PyXAI also allows to save and load instances. To this purpose, we use the get_instances method.

<Learner Object>.get_instances(model=None, indexes=Indexes.All, *, dataset=None, n=None, correct=None, predictions=None, save_directory=None, instances_id=None):
Returns the instances in a `Tuple`. Each instance is with the prediction of the model or alone depending on whether the model is specified or not (model=None). An instance is represented by a `numpy.array` object. Note that when the number of instances requested is 1 (n=1), the method just returns the instance and not a `Tuple` of instances.
model `DecisionTree` `RandomForest` `BoostedTrees`: The model computed by the `evaluation` method.
indexes `Learning.TRAINING` `Learning.TEST` `Learning.MIXED` `Learning.ALL` `String`: Allows one to get instances from a subset consisting of the training instances (`Learning.TRAINING`) or of the test instances (`Learning.TEST`) or of both them by giving priority to training instances (`Learning.MIXED`). By default set to `Learning.ALL` that takes into account all instances. Finally, when the indexes parameter is a `String`, this parameter represents a file containing indexes and the method loads the associated instances.
dataset `String` `pandas.DataFrame`: In some situations, this method needs the dataset (Optional).
n `Integer`: The wanted number of instances (None for all).
correct `None` `True` `False`: Only available if a model is given, selects by default all instances (`None`) or only correctly classified instances by the model (`True`) or only misclassified instances by the model (`False`)
predictions `None` `List of Integer`: Only available if a model is given. Selects by default all instances (`None`) or a `List of Integer`representing the desired classes/labels of instances to select.
save_directory `None` `String`: Saves the instance indexes into a file inside the directory given by this parameter.
instances_id `None` `Integer`: To add an identifier into the name of the saved file with the `save_directory` parameter or useful to load instances using the `indexes parameter`.

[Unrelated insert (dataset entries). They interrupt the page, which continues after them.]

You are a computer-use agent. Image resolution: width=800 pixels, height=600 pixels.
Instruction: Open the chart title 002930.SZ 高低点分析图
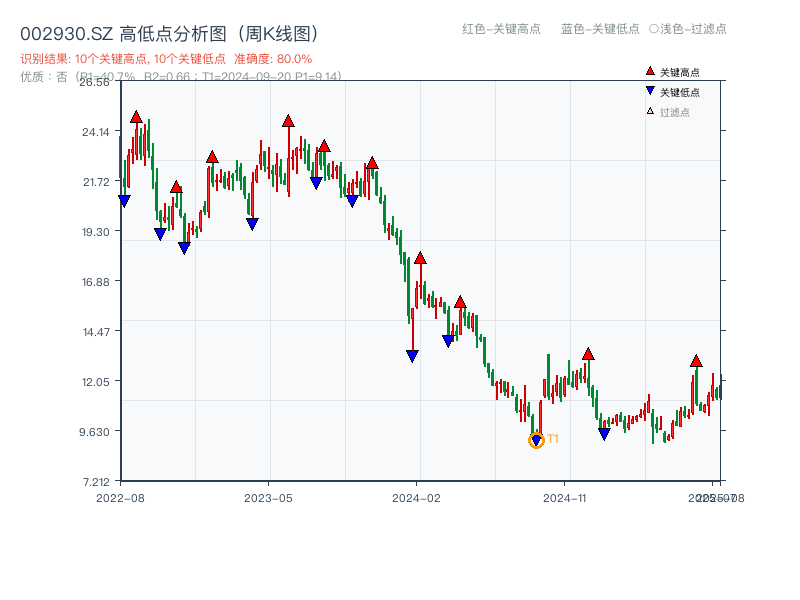coord(170,32)
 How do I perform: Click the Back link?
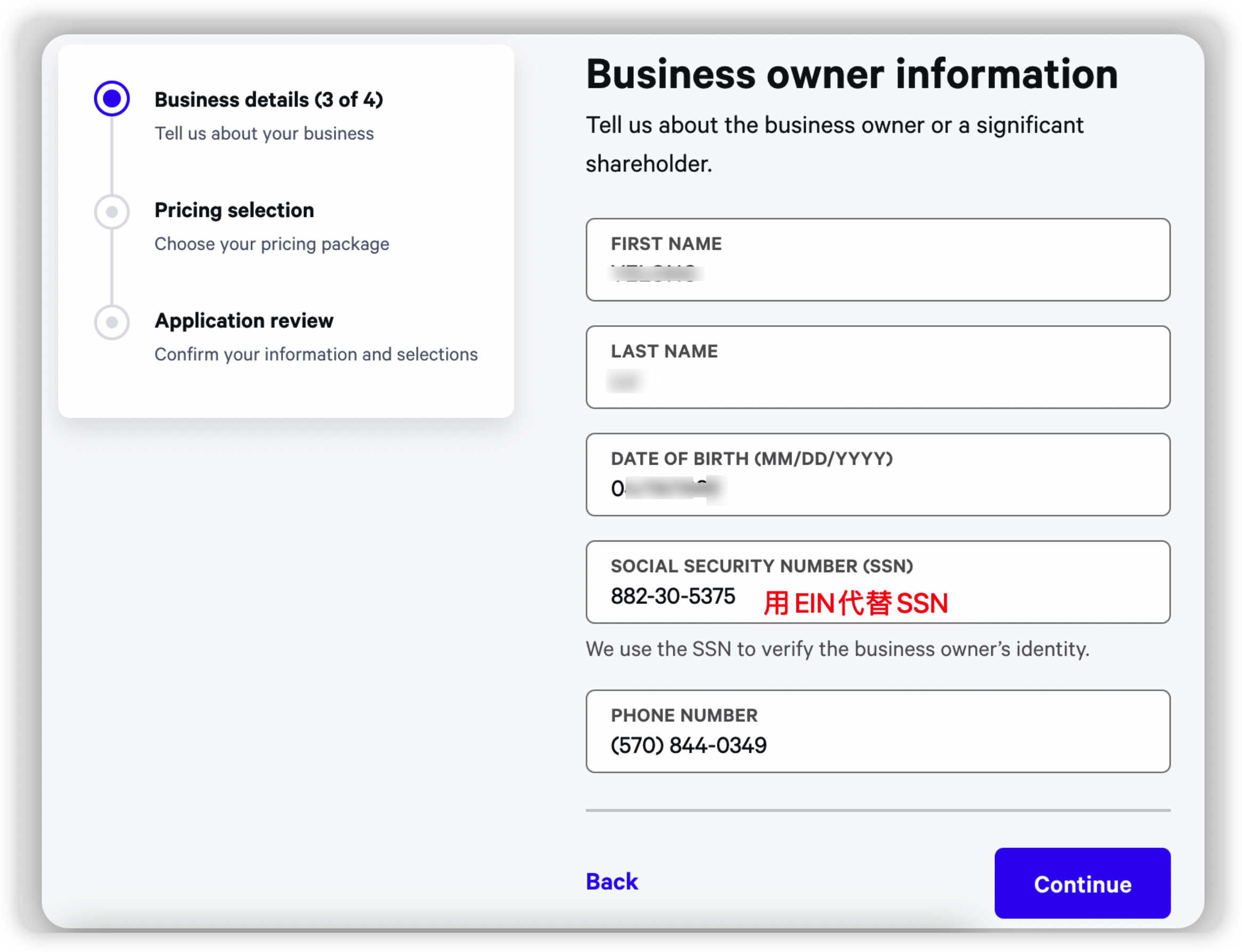611,882
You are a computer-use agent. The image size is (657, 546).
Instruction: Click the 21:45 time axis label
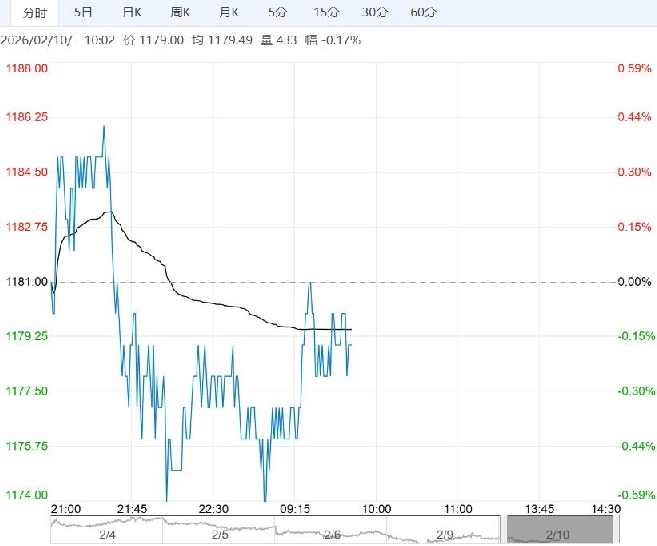coord(132,509)
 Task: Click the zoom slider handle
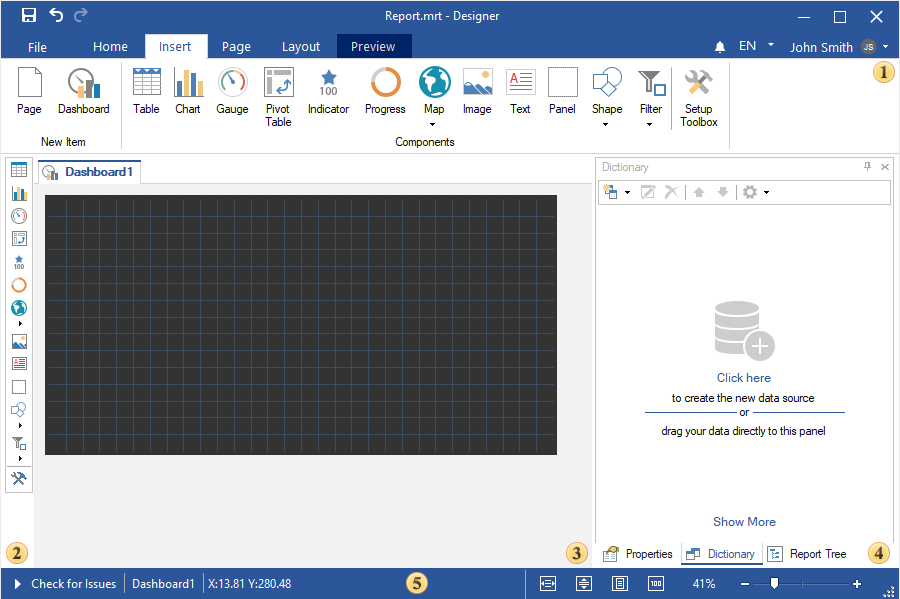(x=773, y=583)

On the one hand, to save instances (more precisely, the indexes of the intances), we use the parameters save_directory and instances_id. On the other hand, to load them, we use the indexes and instances_id parameters.

In this example, for each of the two models, the indexes of 10 instances of the test set are save into the try_save directory:

for id, model in enumerate(models):
    instances = learner.get_instances(
      dataset="../dataset/compas.csv",
      indexes=Learning.TEST, 
      n=10, 
      model=model, 
      save_directory="try_save",
      instances_id=id)

---------------   Instances   ----------------
Indexes of selected instances saved in: try_save/compas.0.instances
number of instances selected: 10
----------------------------------------------
---------------   Instances   ----------------
Indexes of selected instances saved in: try_save/compas.1.instances
number of instances selected: 10
----------------------------------------------

If the dataset has never been loaded, get_instances does not load it completely and reads only the necessary indexes in the dataset.

Later, in another program, you can load the same instances using these instructions:

for id, model in enumerate(models):
    instances = learner.get_instances(
      dataset="../dataset/compas.csv",
      indexes="try_save", 
      model=model, 
      instances_id=id)

---------------   Instances   ----------------
Loading instances file: try_save/compas.0.instances
number of instances selected: 10
----------------------------------------------
---------------   Instances   ----------------
Loading instances file: try_save/compas.1.instances
number of instances selected: 10
----------------------------------------------

More information about the get_instances method is given in the Generating Models pages.